▶ **YOUR ASSIGNMENT**: Could you please return each line of the data that has the word "sulgemisest"?

Collected data:
************

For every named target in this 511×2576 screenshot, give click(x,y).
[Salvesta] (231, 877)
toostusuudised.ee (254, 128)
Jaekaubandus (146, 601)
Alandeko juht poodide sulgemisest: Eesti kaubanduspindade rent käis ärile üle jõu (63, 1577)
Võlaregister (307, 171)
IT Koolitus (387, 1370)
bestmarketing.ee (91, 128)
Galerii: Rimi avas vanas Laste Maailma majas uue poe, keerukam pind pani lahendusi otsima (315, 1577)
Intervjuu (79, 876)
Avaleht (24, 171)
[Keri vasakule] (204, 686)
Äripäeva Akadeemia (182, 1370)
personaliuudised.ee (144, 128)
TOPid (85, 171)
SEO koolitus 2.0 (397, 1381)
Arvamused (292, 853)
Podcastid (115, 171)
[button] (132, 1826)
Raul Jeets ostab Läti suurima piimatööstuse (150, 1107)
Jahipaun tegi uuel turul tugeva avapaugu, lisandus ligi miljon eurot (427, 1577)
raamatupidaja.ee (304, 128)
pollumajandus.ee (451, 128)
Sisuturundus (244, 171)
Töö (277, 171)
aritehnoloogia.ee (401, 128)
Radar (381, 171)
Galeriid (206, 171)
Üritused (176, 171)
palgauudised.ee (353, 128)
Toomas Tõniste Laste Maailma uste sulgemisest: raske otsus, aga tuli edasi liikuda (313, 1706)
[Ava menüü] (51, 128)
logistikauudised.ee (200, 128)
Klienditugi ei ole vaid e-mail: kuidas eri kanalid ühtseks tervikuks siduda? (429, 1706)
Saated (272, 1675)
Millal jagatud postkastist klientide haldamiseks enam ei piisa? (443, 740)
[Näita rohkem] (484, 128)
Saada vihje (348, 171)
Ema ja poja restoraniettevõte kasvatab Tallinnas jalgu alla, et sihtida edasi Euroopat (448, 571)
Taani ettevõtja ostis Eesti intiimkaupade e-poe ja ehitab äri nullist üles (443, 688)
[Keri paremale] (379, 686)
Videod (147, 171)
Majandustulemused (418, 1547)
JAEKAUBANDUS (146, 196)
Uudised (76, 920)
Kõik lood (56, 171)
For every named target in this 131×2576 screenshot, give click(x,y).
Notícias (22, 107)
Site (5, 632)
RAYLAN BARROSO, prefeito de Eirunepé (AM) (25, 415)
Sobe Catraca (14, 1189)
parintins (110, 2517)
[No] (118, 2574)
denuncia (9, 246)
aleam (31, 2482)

************

▶ **PROBLEM SOLUTION**:
Alandeko juht poodide sulgemisest: Eesti kaubanduspindade rent käis ärile üle jõu (63, 1577)
Toomas Tõniste Laste Maailma uste sulgemisest: raske otsus, aga tuli edasi liikuda (313, 1706)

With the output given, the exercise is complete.